» **Requirement**: Copy the lines below exactly. No picture goes into the copy.
________________________________________
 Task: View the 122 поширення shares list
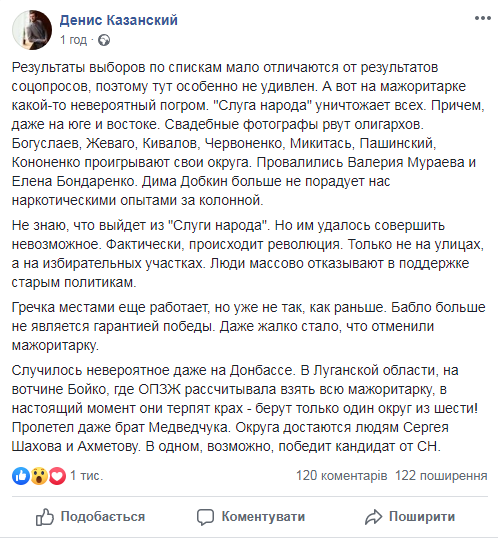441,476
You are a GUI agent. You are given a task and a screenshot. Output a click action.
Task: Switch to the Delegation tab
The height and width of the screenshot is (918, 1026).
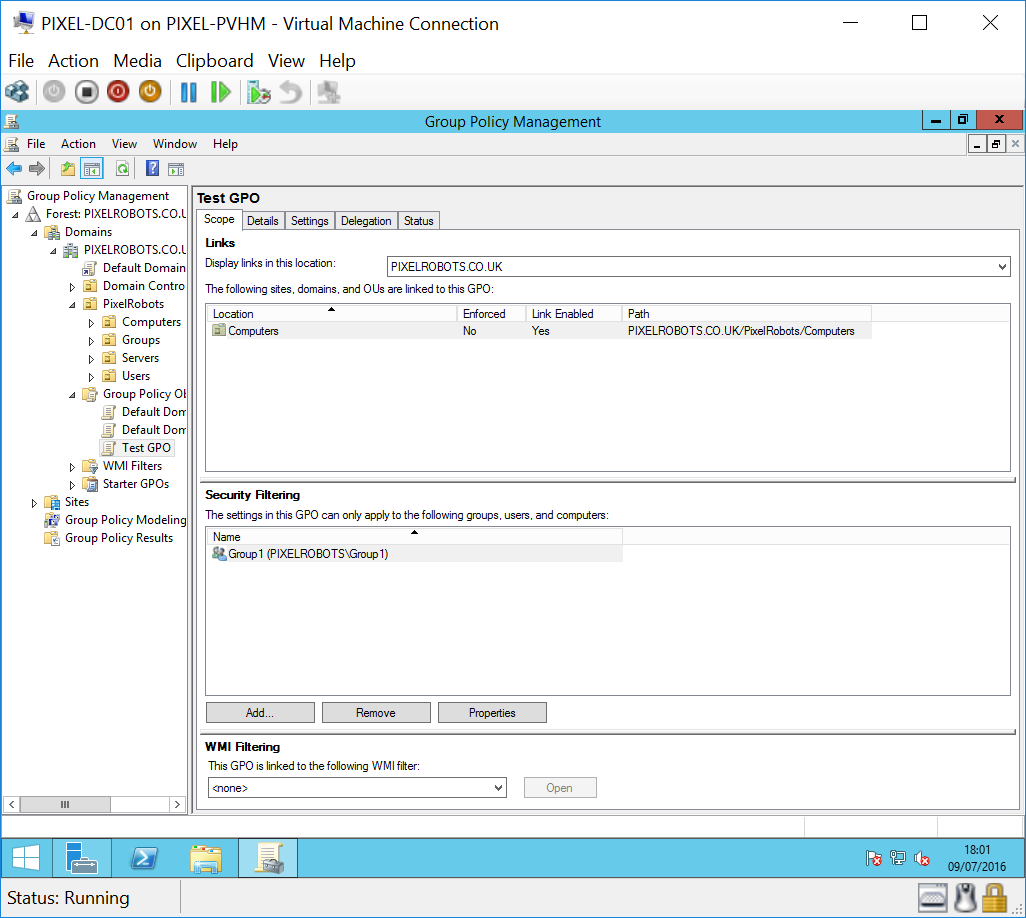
________________________________________
» **Answer below**:
 Task: View the 122 поширення shares list
441,476
You are a GUI agent. You are given a task and a screenshot. Output a click action.
Task: Switch to the Delegation tab
The height and width of the screenshot is (918, 1026).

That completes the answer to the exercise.